▶

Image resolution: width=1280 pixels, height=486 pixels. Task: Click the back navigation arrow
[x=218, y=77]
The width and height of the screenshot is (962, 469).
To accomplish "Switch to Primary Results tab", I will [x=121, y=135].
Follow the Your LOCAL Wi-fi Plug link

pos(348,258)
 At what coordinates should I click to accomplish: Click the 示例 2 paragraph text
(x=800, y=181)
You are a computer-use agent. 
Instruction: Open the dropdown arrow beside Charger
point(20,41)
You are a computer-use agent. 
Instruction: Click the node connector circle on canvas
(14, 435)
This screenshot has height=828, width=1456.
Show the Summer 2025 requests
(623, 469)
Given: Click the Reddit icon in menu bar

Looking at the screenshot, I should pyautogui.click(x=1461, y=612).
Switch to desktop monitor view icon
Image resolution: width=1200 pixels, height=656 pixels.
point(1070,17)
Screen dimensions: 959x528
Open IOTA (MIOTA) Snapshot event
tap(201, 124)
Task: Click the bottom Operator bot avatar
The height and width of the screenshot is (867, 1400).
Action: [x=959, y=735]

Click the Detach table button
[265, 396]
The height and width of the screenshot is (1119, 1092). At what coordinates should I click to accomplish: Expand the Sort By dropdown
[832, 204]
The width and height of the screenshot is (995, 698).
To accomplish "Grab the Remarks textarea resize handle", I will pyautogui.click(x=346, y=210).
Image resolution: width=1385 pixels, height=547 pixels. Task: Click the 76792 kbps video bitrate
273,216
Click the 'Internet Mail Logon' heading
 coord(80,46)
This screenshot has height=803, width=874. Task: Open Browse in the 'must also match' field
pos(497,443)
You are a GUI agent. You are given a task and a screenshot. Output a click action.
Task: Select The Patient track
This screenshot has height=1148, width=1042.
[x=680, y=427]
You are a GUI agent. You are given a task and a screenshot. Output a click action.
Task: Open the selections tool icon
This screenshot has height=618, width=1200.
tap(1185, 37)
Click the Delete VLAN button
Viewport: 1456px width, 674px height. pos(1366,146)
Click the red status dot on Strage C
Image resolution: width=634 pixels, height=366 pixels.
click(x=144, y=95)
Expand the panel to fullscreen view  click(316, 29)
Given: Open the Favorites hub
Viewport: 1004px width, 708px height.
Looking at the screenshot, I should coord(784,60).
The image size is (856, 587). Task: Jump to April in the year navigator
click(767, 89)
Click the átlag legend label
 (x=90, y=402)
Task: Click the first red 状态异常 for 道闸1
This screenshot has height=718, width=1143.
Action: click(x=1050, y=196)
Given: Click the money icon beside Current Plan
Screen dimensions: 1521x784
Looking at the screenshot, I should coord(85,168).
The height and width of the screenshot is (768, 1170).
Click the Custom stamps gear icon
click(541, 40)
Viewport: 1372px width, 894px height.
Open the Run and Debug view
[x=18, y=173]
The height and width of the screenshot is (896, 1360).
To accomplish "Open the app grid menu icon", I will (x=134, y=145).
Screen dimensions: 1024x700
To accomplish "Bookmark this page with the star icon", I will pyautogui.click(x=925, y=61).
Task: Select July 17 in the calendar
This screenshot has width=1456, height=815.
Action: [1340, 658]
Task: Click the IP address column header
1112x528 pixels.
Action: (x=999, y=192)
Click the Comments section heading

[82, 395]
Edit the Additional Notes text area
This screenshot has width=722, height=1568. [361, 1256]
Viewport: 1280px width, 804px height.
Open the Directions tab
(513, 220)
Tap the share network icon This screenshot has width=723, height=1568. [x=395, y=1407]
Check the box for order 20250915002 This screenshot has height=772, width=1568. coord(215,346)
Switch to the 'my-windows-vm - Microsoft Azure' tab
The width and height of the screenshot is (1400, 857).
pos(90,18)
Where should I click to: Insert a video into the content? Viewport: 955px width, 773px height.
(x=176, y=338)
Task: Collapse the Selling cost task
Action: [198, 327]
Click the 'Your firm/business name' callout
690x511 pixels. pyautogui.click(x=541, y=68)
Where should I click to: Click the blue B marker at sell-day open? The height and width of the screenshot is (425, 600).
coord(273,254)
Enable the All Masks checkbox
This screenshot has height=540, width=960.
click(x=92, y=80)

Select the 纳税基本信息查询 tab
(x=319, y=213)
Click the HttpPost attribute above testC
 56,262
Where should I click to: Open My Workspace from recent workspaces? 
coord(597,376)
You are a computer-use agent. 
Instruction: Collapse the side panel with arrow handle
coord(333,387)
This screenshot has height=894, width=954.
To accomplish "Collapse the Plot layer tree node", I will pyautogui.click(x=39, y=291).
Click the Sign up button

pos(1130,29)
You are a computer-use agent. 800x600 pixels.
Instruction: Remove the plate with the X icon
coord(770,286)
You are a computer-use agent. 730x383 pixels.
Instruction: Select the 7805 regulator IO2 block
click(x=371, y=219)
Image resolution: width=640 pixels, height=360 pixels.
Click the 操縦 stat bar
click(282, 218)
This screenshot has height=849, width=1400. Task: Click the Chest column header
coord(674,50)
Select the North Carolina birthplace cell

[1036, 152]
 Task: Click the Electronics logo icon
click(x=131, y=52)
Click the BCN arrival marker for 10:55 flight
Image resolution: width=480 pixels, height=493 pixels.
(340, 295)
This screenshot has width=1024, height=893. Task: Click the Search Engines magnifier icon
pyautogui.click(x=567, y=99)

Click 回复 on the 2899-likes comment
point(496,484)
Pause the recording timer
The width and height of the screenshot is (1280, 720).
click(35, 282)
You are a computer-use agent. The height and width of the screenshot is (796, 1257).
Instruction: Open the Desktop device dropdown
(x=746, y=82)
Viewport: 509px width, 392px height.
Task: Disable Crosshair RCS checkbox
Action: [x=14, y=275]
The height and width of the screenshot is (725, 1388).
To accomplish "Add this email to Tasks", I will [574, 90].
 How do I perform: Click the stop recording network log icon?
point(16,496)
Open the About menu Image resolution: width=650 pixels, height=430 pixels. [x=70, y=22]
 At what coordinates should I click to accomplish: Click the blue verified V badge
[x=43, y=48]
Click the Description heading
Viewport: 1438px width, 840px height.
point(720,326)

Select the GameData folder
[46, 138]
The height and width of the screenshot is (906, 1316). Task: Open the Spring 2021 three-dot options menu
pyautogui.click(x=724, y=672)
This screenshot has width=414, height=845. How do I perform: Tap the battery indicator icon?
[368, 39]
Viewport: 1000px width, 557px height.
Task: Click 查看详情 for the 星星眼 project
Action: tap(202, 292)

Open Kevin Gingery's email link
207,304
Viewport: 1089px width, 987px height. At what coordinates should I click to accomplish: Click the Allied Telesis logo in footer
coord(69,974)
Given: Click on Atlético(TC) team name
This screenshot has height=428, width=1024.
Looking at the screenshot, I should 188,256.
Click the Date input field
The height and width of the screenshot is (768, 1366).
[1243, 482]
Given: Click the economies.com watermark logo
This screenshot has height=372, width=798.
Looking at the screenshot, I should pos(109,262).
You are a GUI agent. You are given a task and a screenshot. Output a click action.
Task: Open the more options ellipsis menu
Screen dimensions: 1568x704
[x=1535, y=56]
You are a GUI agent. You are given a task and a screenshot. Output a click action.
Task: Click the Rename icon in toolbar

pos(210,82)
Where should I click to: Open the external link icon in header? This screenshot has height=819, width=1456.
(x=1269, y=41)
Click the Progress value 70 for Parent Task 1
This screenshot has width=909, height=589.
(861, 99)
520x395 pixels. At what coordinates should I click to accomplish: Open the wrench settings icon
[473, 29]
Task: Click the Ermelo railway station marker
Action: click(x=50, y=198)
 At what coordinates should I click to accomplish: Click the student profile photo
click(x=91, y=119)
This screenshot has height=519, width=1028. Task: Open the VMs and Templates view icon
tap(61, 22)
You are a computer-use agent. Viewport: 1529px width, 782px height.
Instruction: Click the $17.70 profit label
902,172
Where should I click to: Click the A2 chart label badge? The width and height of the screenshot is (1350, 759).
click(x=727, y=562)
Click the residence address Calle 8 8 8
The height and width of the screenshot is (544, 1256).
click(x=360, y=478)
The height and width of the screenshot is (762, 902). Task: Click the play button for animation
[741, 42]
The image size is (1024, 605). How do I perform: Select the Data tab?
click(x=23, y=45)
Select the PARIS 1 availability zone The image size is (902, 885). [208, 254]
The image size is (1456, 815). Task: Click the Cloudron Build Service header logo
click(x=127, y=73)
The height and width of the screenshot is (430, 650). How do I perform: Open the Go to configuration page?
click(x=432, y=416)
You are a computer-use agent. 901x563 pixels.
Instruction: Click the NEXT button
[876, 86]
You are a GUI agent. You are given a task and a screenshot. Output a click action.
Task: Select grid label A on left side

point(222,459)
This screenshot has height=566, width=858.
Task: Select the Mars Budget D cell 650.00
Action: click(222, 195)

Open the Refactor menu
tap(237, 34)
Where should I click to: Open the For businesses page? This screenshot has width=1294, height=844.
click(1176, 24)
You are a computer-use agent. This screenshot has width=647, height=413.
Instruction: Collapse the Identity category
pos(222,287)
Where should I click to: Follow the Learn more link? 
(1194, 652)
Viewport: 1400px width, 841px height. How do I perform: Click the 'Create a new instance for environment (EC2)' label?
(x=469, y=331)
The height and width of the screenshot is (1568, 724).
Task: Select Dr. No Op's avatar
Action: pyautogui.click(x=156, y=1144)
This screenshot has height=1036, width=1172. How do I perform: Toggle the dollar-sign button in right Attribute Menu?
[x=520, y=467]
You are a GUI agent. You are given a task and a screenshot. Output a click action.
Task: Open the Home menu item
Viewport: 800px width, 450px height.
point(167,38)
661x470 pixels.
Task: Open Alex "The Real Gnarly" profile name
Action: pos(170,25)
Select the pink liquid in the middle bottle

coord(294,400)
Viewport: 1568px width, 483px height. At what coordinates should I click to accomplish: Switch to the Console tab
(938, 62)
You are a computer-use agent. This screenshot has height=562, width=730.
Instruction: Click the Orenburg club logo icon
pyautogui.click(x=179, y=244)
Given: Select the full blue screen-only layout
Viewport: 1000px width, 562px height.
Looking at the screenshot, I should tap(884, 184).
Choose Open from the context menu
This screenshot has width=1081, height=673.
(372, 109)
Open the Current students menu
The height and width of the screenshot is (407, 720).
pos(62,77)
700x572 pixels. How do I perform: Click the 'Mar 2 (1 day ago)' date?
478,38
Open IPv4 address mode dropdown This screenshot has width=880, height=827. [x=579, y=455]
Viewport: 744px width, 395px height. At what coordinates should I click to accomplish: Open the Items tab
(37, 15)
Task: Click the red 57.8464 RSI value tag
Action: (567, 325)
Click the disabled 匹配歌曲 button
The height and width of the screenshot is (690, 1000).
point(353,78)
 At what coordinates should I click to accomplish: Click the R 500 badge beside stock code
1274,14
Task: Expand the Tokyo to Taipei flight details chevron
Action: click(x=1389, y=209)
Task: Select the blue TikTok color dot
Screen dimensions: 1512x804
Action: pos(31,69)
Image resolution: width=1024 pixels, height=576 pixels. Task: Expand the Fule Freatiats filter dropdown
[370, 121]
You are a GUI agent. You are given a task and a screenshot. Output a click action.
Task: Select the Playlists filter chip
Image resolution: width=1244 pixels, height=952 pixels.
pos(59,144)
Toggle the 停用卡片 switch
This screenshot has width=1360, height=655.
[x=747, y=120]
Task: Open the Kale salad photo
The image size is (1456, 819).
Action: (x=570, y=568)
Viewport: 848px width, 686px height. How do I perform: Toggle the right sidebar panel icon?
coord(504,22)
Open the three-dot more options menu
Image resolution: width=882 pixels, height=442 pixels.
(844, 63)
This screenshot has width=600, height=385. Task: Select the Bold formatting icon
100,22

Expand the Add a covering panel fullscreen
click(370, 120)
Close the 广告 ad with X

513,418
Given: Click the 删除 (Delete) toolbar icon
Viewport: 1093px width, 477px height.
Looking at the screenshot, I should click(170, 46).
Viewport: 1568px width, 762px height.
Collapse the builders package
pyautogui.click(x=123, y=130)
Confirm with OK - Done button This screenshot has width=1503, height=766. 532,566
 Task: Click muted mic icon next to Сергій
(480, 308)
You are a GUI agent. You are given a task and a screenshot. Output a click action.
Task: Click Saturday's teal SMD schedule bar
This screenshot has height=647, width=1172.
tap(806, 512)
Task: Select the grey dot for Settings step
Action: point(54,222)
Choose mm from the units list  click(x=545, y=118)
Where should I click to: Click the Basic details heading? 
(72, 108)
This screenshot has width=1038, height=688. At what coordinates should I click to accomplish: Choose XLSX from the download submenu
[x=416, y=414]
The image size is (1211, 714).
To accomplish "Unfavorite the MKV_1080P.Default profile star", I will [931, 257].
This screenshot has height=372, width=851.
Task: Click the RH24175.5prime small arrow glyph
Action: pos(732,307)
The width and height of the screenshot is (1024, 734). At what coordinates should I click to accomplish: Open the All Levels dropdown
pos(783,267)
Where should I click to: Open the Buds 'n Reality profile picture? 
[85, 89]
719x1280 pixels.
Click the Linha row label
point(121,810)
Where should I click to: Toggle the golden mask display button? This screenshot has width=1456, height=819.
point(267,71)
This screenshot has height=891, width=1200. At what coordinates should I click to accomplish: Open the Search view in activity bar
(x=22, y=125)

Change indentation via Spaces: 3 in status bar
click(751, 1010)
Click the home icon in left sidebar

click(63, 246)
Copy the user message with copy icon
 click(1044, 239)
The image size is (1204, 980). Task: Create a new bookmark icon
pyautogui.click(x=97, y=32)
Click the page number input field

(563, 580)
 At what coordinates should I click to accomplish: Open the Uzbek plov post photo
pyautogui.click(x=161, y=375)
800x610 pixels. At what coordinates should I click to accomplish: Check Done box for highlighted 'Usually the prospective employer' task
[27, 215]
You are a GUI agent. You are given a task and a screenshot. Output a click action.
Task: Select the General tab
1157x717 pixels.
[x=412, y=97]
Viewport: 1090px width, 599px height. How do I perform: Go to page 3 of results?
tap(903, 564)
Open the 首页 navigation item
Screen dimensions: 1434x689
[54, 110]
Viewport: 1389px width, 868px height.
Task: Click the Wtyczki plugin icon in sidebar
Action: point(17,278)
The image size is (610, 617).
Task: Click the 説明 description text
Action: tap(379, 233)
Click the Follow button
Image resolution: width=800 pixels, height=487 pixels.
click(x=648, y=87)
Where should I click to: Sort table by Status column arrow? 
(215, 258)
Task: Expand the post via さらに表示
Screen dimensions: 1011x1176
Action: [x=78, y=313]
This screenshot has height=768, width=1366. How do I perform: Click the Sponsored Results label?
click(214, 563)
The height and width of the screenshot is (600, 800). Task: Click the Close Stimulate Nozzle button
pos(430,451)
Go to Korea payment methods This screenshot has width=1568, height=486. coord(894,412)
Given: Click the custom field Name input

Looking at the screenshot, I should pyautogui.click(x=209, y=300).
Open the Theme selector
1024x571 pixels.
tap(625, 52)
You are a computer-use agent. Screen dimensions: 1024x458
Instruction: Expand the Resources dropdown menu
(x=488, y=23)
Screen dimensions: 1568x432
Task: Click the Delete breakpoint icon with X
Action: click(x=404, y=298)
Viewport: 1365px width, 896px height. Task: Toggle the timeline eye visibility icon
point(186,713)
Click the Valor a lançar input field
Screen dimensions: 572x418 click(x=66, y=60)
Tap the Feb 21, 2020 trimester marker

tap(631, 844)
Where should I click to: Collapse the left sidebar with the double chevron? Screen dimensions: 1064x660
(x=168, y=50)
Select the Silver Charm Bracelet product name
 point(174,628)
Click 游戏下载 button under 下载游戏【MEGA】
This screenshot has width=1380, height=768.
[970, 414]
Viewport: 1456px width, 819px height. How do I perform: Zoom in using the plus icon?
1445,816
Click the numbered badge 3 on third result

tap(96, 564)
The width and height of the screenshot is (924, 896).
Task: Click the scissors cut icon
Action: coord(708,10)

◀

§ **EXERCISE**:
Copy all lines of the material above where the string "computer" occurs.

§ **OUTPUT FOR THIS EXERCISE**:
You are a computer-use agent. 
You are a computer-use agent. 
You are a computer-use agent. 
You are a computer-use agent. 800x600 pixels.
You are a computer-use agent. 730x383 pixels.
You are a computer-use agent. The height and width of the screenshot is (796, 1257).
You are a computer-use agent. Viewport: 1529px width, 782px height.
You are a computer-use agent. 901x563 pixels.
You are a computer-use agent. This screenshot has width=647, height=413.
You are a computer-use agent. This screenshot has height=562, width=730.
You are a computer-use agent. Screen dimensions: 1024x458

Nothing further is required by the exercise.